Important Notification - Upcoming changes in USP
Effective 1st May 2024, USP has introduced limits for Cutaneous and Transcutaneous limits (dermal application products – serums, oils and ointments) and also revised limits for Nickel, Gold and Silver in existing routes.
For elements with a cutaneous PDE and a CTCL, both limits need to be met. If the results are conflicting, the lowest limit is applied. Using cobalt as an example, based on a 10-g maximum daily dose of the drug product, the calculated cutaneous concentration is 5 µg/g; based on a 1-g maximum daily dose of drug product, the calculated cutaneous concentration is 50 µg/g, which exceeds the CTCL of 35 µg/g. In this situation, the CTCL should be used.
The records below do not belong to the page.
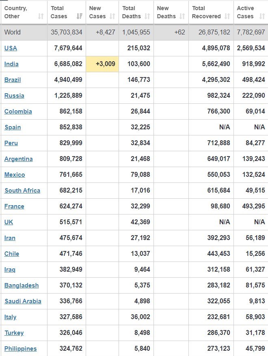
Task: Click Total Cases descending sort icon
Action: tap(79, 16)
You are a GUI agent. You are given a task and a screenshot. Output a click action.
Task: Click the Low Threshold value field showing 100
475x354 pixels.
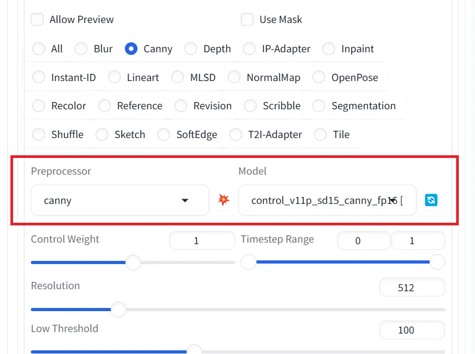click(x=412, y=329)
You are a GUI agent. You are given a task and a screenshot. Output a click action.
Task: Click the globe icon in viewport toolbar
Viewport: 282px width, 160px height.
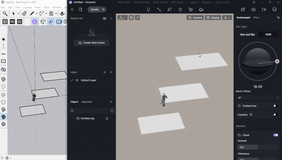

Elemental impurities pathway:
CLL has developed a simple and effective path to compliance
Regulatory References
Elemental impurities is referenced in several regulatory guidelines:
- USP 〈232〉, 〈233〉 for Elemental Impurities
- USP 〈2232〉 for Dietary Supplements
- USP <561> Articles of Botanical Origin
- Eur. 2.4.20 Elemental Impurities
Method Development, Suitability and Validation
For regulatory submissions, the type of method selected and it’s suitability demonstration is extremely important.
At CLL, each validation study considers the specific substance or products solubility profile, degradation pathways, thermal characteristics and interference determination and elimination.
Method validation covers:
- Specificity
- System Suitability
- Solution Stability
- Linearity
- Limit of Detection
- Limit of Quantitation
- Filter Validation
- Accuracy with spiking
- Repeatability (System and Method)
- Measurement uncertainty
- Ruggedness over a range of laboratory conditions
- Robustness using small variations in the method.
Turnaround Time
- Quality Control Analysis – 1 weeks (2/3 Day rush services are available)
- Method Development and Validation – 2 weeks.